Помыслите ценность, удесятеренную против уже вполне убедившего вас в своей мировой значимости русского писателя, — и вы поймете, сколь ценен, следовательно, тот, кто этому писателю является не вполне очевидным для вас образцом... Конечно, и тут не все так уж просто. И Чехова, пусть это и странно, но приходится приводить как весьма облегчающий дело пример: не потому, что он “элементарен”, и не потому, что это Пушкин, уменьшенный ровно во столько-то раз, а потому, что его всемирный авторитет ясен заведомо. Возможно — и неспособно настроить на благодушный покой — резко иное: ибо неполна разгаданность для мира, доставшаяся даже и наследникам Пушкина, а не только ему самому. Неоцененность, непереводимость есть и их прискорбный фатум. И не обескураживает лишь одно: эта фатальность — есть все тот же, что и в случае самого Пушкина, довод за совершенно особое достоинство и их искусства.

Такое прямое родовое клеймо на меньших, но верных братьях — наследниках великана — это и их рок, и им же аттестация.

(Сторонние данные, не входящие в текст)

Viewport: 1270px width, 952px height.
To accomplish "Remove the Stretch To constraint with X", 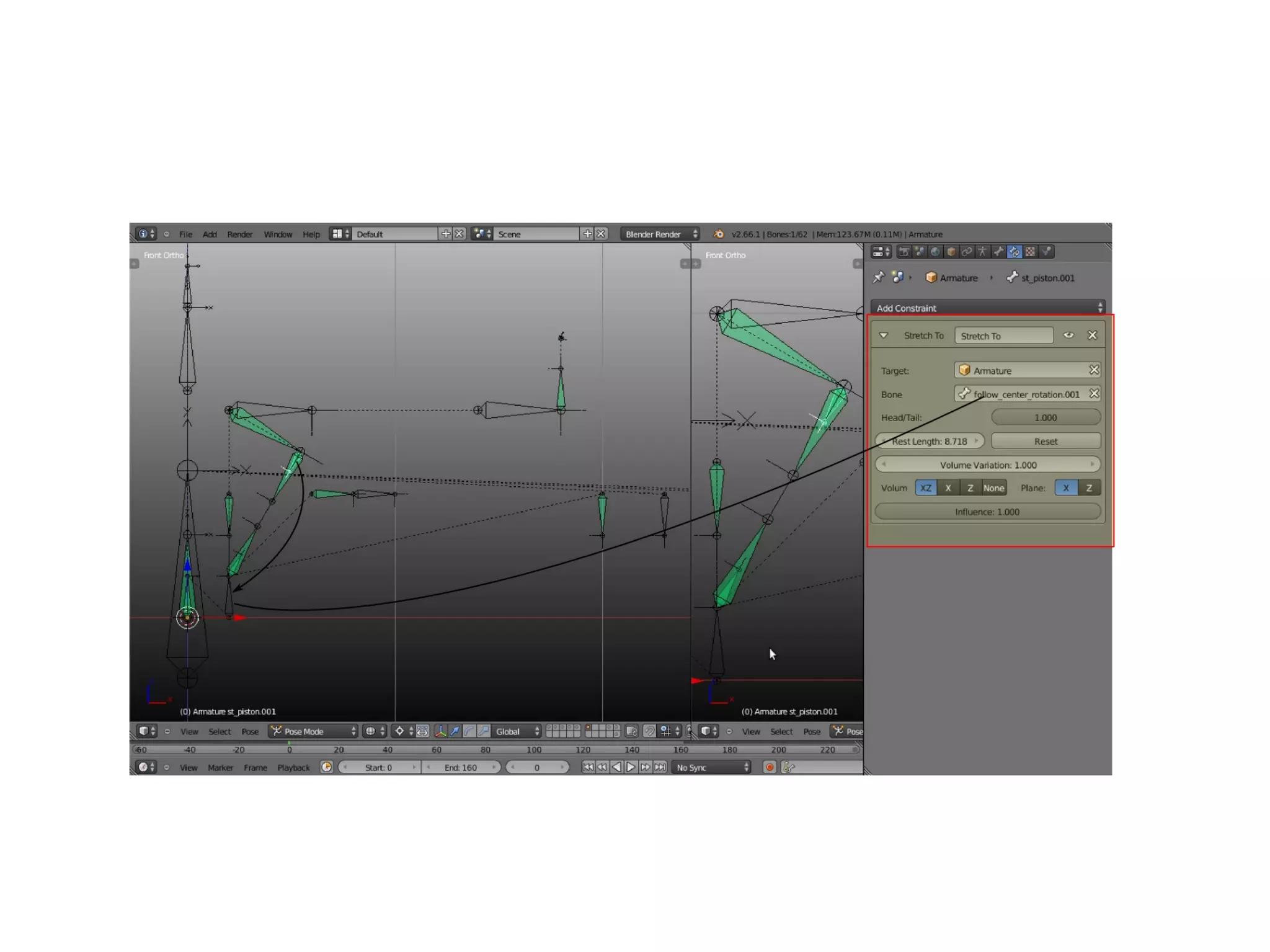I will [x=1092, y=336].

И постольку, поскольку не изобилие переводов и не “международное признание” для частных лиц, а сохранение жизни и самостоянья-величия всей стране является мировой задачей (повторим: мировой задачей, а не потугой тщеславия), почему не видеть и в вышеуказанном роковом обстоятельстве свое положительное содержание.

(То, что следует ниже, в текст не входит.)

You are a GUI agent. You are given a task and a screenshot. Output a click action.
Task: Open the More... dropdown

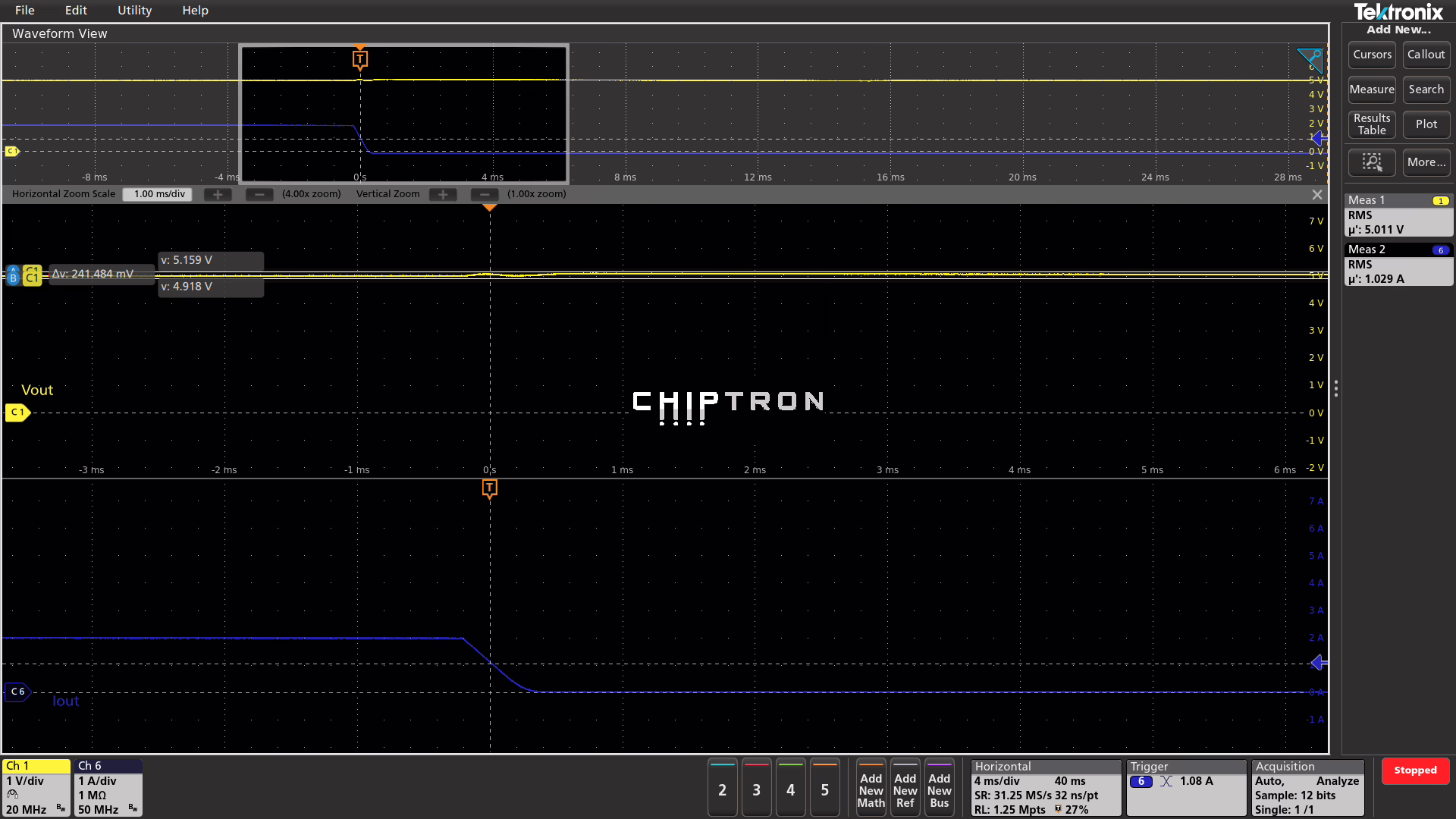(1426, 162)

Но если все-таки и имена, и лица хоть как-то важны и достойны, то остается поставить несколько вопросов. Каким же именно русским поэтам не вполне повезло с зарубежными переводами? Кому не везет подчас и с “зарубежной прессой”, не говоря уже о прискорбной слабости зарубежного их литературо­ведческого признания и лоббирования?

Не тем ли, в ком сегодня ясней, чем в других, даже малое богатейше предста­вительствует за незавершенную цельность национальной жизни?

Вероятно, именно им. Во всяком случае, применительно к Есенину, к Николаю Рубцову, к Анатолию Передрееву и к Юрию Кузнецову то допущение, что подобным образом “не везет” самому коренному и подлинному, не кажется суетным. Изощренный тысячелетиями нюхательный дар чует в них правду, чует русский дух — и по-своему правильно делает, что не способствует их переводу. Но даже если бы, наоборот, способствовал, все равно вне русского языка они окажутся какими-то опресноками, как православие без русскости.